## PAGINATEKST:
┌────────

Laden...

Uitspraken in beroepen in zaak 'Executieveilingen'

Dit is een afdruk van een pagina op Rechtspraak.nl. Kijk voor de meest actuele informatie op Rechtspraak.nl (http://www.rechtspraak.nl). Deze pagina is geprint op 01-01-1970.

Skip Navigation LinksRechtbank Rotterdam > Nieuws > Uitspraken in beroepen in zaak 'Executieveilingen'
Rotterdam, 07 april 2016

Op 7 april 2016 heeft de rechtbank Rotterdam uitspraak gedaan in 51 beroepen van personen c.q. bedrijven die in het kader van een onderzoek door de Autoriteit Consument en Markt (ACM), naar het zogenaamde 'executieveilingenkartel' in januari 2013 in de 2e en 3e tranche zijn beboet.

De uitspraak van de rechtbank is dat ACM in deze zaak voldoende bewijs heeft vergaard dat de conclusie kan dragen dat handelaren zich op executieveilingen in de periode van 2000 tot en met 2009 zo hebben gedragen dat dit een schending van het kartelverbod van artikel 6 van de Mededingingswet oplevert.

Waar handelaren de betrokkenheid bij een of meerdere specifieke panden hebben betwist, heeft de rechtbank het bewijs daarvoor in beroep beoordeeld.

ACM was bevoegd om voor de schending van het kartelverbod aan de thans in beroep gekomen handelaren een boete op te leggen. De door ACM gemaakte keuze voor de boetegrondslag acht de rechtbank niet in strijd met de wet en ook niet onredelijk.

De rechtbank is daarnaast van oordeel dat ACM in de leeftijd en/of gezondheid van de handelaren dan wel in de gestelde media-aandacht geen aanleiding heeft hoeven zien om de boete te matigen. Wel acht de rechtbank een matiging van de boete met 10% op zijn plaats vanwege het feit dat de handelaren privé dan wel zakelijk behoorlijk financiële gevolgen hebben ondervonden van de tegen hen genomen besluiten, vooral door (de aankondiging van) het beëindigen van de bancaire relaties door de bank.

Daarnaast geldt dat wegens overschrijding van de redelijke termijn de boetes worden verlaagd met 10% tot een maximum van 10.000 euro(voor handelaren die in de 2e tranche zijn beboet) dan wel 5% tot een maximum van 5.000 euro  (voor handelaren die in de 3e tranche zijn beboet).

De rechtbank stelt de boetes in alle gevallen vast op een lager bedrag.

└────────

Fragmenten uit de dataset
┌────────

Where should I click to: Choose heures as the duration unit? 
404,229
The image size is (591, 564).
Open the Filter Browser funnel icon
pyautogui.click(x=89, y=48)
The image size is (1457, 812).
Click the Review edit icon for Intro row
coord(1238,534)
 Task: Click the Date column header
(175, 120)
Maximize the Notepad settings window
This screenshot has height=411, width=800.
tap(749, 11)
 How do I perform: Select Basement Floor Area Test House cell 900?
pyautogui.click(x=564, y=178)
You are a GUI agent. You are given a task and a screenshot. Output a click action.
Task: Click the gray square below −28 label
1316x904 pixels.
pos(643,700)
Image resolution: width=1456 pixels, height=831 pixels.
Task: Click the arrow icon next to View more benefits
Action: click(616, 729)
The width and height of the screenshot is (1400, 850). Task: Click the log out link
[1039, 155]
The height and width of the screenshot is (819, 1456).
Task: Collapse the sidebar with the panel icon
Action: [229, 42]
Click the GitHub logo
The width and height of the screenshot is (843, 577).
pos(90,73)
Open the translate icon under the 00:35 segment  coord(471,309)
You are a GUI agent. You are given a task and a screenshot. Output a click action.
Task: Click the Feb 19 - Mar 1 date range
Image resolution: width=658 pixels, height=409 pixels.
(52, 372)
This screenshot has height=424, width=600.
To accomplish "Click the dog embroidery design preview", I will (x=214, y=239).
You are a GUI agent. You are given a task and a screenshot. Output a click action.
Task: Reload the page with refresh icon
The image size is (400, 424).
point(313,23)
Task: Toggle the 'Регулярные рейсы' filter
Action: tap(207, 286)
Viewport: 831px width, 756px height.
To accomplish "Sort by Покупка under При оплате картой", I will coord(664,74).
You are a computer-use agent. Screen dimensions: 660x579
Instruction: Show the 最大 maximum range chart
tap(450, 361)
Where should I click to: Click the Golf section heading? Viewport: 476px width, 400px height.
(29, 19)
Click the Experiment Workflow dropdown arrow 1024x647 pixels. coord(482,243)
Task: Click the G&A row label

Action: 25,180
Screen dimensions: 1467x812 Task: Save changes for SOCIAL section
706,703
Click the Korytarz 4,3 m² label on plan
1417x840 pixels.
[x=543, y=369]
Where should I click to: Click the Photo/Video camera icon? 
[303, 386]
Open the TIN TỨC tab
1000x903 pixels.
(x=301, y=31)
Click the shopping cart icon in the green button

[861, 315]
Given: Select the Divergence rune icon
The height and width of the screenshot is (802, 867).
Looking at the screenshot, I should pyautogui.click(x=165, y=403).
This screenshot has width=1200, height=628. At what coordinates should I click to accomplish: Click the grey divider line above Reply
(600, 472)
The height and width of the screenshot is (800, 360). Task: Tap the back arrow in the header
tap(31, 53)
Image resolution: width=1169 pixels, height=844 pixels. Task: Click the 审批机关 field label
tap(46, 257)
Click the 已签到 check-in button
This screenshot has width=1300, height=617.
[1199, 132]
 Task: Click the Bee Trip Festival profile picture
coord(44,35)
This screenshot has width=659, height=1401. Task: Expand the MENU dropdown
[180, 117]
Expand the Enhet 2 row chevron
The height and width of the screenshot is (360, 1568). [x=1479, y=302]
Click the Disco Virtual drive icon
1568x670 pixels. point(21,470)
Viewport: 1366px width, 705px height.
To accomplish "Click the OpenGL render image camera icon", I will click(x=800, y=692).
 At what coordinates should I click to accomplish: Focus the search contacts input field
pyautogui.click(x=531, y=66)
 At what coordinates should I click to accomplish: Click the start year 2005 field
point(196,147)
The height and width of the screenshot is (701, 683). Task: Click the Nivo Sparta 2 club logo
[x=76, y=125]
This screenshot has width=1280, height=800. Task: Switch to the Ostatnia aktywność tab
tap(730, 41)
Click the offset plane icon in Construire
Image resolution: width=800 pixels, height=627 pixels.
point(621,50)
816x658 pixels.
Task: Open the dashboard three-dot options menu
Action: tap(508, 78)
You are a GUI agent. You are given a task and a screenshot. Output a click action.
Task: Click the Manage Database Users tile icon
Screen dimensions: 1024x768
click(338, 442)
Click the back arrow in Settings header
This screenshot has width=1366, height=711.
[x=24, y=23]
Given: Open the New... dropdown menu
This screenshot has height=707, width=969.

└────────

## OVER DEZE OPDRACHT:
Beantwoord alstublieft deze vragen over de paginatekst:
1. In hoeveel beroepen deed de rechtbank Rotterdam op 7 april 2016 uitspraak?
2. Over welke periode stelde de rechtbank vast dat handelaren zich op executieveilingen zo gedroegen dat het kartelverbod werd geschonden?
3. Met welk percentage matigt de rechtbank de boete vanwege de financiële gevolgen die de handelaren hebben ondervonden?

## ANTWOORD OP OPDRACHT:
1. 51
2. Van 2000 tot en met 2009
3. 10%